According to an embodiment of the invention, a readout circuit capable of compensating for a threshold voltage is used to convert the sense voltage outputted by the sensing unit into a read voltage. The readout circuit includes a first switch, a second switch, a first energy storage unit, a voltage/current conversion unit, a second energy storage unit, a third switch, a fourth switch, and a fifth switch. The first switch is electrically connected to the sensing unit for inputting the sensing voltage into an internal voltage through control of the first control signal. The second switch is electrically connected to the first switch for inputting the power voltage into the internal voltage through the control of the second control signal. The first energy storage unit is electrically connected to the first switch and the second switch for adjusting the driving voltage according to the internal voltage. The voltage/current conversion unit is electrically connected to the first energy storage unit for providing a charging current according to the driving voltage. The second energy storage unit is configured to perform a charging process based on the charging current to generate a read voltage. The third switch is electrically connected between the voltage/current conversion unit and the second energy storage unit for inputting the charging current to the second energy storage unit through the control of the third control signal. The fourth switch is electrically connected to the second energy storage unit for controlling the read voltage by the control of the fourth control signal. The fifth switch is electrically connected to the first energy storage unit and the second energy storage unit for setting the driving voltage to the read voltage through the control of the second control signal. In the operation of the readout circuit, when the first switch is in the on state, the second on relationship is in the off state, and when the second switch is in the on state, the first on relationship is in the off state.

In the following, the readout circuit and its signal conversion method according to the present invention are described in detail with reference to the accompanying drawings, but the embodiments are not intended to limit the scope of the present invention, and the method flow number is not used. In order to limit the order of execution, any method of re-combining the execution of the method steps, resulting in equal efficiency, is within the scope of the present invention.

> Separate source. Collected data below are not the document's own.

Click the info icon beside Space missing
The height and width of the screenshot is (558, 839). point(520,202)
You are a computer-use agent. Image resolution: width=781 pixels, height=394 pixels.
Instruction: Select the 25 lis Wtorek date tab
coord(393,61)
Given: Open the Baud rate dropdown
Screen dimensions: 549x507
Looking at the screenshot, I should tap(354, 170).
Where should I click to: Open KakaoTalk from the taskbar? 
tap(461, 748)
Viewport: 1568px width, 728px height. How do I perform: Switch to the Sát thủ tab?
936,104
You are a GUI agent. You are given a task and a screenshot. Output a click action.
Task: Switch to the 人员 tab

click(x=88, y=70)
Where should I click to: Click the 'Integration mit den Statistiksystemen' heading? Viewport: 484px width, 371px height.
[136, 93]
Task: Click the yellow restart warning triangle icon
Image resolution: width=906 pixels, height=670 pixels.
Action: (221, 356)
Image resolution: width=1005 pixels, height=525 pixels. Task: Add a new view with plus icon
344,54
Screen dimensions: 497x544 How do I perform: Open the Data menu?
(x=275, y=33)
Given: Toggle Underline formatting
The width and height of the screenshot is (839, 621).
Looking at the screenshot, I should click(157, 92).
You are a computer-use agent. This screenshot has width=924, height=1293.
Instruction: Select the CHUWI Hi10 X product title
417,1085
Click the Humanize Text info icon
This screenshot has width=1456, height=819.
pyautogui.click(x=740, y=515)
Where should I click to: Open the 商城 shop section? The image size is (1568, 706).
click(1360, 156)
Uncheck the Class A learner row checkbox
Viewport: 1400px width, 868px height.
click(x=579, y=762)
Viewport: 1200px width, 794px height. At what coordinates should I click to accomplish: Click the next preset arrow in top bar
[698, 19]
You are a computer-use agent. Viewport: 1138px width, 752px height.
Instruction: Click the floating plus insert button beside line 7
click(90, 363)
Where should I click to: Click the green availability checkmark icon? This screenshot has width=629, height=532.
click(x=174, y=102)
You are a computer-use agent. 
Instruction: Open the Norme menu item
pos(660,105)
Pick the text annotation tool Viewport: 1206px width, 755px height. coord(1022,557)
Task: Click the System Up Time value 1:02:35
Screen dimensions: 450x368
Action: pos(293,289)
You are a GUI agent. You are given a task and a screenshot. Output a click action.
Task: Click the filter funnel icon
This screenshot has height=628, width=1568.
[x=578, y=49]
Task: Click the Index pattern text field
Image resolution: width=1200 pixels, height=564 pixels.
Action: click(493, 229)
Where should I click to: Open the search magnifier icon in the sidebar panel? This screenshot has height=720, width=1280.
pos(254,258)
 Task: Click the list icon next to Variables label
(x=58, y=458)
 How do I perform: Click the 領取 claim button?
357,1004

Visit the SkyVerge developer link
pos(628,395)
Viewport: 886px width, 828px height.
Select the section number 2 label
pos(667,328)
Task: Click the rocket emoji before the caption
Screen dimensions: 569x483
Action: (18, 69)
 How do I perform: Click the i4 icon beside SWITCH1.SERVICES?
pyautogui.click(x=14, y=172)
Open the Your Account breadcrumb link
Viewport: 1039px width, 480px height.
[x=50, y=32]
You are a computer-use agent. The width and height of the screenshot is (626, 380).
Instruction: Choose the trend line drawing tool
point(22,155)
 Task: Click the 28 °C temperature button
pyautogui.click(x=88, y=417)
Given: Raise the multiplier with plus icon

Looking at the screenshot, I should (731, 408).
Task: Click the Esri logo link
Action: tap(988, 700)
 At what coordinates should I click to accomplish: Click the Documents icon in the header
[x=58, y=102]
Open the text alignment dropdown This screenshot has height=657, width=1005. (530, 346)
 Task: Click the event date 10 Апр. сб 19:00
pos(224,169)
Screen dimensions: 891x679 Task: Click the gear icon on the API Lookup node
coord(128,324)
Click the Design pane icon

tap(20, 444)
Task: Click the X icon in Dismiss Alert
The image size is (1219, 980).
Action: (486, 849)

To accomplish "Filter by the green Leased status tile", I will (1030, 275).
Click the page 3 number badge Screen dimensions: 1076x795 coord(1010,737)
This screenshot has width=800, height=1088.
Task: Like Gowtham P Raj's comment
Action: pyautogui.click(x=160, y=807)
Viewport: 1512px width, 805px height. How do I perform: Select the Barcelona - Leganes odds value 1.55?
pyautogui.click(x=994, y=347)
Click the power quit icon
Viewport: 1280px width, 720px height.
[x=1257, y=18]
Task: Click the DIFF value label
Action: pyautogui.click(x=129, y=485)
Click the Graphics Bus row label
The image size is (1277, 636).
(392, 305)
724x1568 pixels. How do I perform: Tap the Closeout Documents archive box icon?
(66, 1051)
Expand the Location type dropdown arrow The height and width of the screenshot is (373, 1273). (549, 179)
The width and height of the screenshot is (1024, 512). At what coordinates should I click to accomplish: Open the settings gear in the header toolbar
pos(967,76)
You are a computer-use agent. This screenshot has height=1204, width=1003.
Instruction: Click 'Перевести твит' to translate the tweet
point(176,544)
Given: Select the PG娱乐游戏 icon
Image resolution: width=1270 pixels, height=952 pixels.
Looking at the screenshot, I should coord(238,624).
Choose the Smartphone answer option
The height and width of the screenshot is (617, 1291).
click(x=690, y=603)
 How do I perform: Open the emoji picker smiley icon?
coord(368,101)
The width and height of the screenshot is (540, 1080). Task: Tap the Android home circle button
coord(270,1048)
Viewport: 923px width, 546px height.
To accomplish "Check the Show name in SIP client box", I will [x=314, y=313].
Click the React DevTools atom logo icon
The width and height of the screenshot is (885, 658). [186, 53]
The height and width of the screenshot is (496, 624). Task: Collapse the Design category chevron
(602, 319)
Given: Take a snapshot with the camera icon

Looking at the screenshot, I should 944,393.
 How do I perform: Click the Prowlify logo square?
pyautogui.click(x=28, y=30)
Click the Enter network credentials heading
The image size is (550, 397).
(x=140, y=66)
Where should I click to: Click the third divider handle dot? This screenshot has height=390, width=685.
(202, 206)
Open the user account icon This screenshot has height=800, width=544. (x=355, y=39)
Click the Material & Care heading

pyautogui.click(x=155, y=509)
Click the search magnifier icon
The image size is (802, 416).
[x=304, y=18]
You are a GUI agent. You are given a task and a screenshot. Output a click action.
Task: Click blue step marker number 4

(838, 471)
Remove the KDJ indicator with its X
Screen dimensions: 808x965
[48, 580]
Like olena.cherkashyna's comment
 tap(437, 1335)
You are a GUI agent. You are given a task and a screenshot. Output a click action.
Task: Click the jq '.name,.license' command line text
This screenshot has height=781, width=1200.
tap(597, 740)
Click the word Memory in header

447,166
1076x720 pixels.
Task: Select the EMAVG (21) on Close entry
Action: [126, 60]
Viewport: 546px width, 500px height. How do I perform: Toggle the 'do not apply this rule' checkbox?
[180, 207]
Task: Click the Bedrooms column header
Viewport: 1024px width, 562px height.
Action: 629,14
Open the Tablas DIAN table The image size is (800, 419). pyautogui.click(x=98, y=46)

Figure 1 is a schematic view of a first embodiment of a readout circuit of the present invention. As shown in FIG. 1, the readout circuit 100 includes a first transistor 110, a second transistor 120, a capacitor 125, and a third transistor 130. The circuit functions of the second transistor 120 and the third transistor 130 are The circuit function of the first transistor 110 is a voltage to current conversion. The readout circuit 100 can convert the sensing voltage Vs1 generated by the sensing unit 190 into the readout voltage Vout1.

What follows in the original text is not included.